En el caso de Eluana el debate llegó a límites insólitos por el cariz político que adquirió y la participación de algunos altos cargos de la Iglesia pronunciándose con palabras severas y jerárquicas. Los defensores de la eutanasia activa y del derecho a procurarse cada uno su propia muerte no han ahorrado acusaciones a la Iglesia de dogmatismo trasnochado y han lanzado descalificaciones despectivas desfigurando y mal conociendo la doctrina moral de la Iglesia y, por lo tanto, mal informando. Como si las nuevas ideologías con sus grupos de presión no fueran tanto o más dogmáticas y rotundas. Porque desde los tiempos de Pío XII, es decir, desde la década de los cincuenta, muy anteriormente a ninguna ley civil, la Iglesia fue pionera en sostener que no hay obligación moral de seguir manteniendo la vida por métodos extraordinarios o desproporcionados y está en contra del llamado «encarnizamiento terapéutico» (hoy nominado «obstinación terapéutica») para prolongar la vida de los enfermos terminales, y está a favor de los cuidados paliativos, aunque acorten el final de la vida. Pero hay un límite. A nadie se le puede privar de la hidratación y de la alimentación, aunque ésta sea de modo artificial. Privarle de este derecho y cuidado primario es procurarle la muerte por hambre y sed, y lo califica como eutanasia por omisión. Esta posición doctrinal, que no dogmática, ha sido muy discutida. Para unos, este modo artificial de alimentación representa una acción normal y natural; para otros, es un acto médico y, por lo tanto, extraordinario. Pero quedó zanjada por Juan Pablo II, en un discurso que dio a los miembros de la Academia de la Vida y a un congreso de médicos, el 20 de marzo de 2004, un año antes de su muerte, cuando estaba ya en condiciones calamitosas. Poco después, rechazaría él un nuevo ingreso en el Hospital Gemelli porque las terapias que querían practicarle las consideró desproporcionadas. El dilema, ya expuesto hace siglos por el padre F. Vitoria, está en que no es igual matar (hacer morir) y dejar morir. Negar o dejar de alimentar a una persona ¿no lleva consigo la muerte? ¿No es la falta de alimento y agua la que provoca la muerte y no la enfermad? ¿Es ésta una postura trasnochada, dogmática, inhumana, acientífica?

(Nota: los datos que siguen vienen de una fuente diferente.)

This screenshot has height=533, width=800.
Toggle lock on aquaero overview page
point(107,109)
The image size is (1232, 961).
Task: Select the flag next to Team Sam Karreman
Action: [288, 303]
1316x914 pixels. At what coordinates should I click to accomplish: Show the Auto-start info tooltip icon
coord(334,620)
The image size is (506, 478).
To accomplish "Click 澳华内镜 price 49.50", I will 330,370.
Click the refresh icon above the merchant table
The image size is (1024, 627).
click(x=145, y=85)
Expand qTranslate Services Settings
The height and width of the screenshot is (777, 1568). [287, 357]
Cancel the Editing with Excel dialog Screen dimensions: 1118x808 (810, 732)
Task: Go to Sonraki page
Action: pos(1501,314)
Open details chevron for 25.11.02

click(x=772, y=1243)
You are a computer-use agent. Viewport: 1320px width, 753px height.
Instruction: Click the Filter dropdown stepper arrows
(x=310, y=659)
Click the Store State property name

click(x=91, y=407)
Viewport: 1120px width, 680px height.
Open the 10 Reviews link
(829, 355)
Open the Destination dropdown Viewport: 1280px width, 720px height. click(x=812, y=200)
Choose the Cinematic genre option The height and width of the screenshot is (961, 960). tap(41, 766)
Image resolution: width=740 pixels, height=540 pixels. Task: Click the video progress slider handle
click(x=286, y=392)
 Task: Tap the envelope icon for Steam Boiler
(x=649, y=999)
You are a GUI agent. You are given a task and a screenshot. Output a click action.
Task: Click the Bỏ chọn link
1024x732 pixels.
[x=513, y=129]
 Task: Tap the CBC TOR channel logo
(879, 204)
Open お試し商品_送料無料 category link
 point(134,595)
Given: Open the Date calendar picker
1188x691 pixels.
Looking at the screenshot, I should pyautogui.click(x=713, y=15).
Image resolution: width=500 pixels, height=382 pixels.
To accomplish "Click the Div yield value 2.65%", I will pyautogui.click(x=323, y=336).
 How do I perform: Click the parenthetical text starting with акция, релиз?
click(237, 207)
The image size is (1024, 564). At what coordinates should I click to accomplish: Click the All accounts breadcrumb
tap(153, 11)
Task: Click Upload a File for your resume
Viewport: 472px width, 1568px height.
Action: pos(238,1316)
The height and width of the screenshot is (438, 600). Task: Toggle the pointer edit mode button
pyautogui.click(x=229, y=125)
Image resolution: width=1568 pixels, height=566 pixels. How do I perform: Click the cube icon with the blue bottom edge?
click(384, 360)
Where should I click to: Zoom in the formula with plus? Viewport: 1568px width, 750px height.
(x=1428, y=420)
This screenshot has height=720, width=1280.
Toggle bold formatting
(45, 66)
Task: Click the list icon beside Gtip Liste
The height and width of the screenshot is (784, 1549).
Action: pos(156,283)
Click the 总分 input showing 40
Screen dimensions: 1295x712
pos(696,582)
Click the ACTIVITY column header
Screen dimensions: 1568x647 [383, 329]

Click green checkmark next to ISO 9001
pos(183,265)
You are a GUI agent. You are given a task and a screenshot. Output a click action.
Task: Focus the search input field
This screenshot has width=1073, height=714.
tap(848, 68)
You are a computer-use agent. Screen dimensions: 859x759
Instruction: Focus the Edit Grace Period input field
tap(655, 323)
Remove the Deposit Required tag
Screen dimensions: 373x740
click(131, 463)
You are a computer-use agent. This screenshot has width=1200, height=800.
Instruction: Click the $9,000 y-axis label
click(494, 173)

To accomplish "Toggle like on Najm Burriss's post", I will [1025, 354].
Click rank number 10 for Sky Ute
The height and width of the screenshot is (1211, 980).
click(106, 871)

Ésa era la situación de Eluana. No necesitaba respirador artificial. Lo describen muy bien las monjas de la residencia de Lecco, que la cuidaron 14 años. Conozco esta preciosa residencia a orillas del lago Como y a las hermanas Misericordinas que estuvieron, siendo párroco, en la parroquia de Sabugo de Avilés. Cuando se la llevaban a la clínica de Udine para poner fin a su vida, sor Albina, la superiora, que estuvo en Avilés, se atrevió a hacerles esta cariñosa recomendación: «Quisiera decirles que la acaricien, que observen su respiración, que escuchen los latidos de su corazón, son tres elementos que los llevarán a amarla». En los años anteriores ya le había dicho al padre que si la consideraba muerta, se la dejara a ellas para cuidarla. Y tuvo al final palabras de comprensión: «Su padre de la tierra tenía otra idea de lo que era mejor para su hija, y hay que comprender su dolor». Ellas manifiestan el verdadero corazón de la Iglesia. Un último pensamiento: no deja de ser un interrogante que la Iglesia que cree en la vida después de la muerte sea la aguerrida defensora de esta vida personal y humana, con hechos y palabras, con razones y compromisos reales, desde la concepción hasta la muerte natural.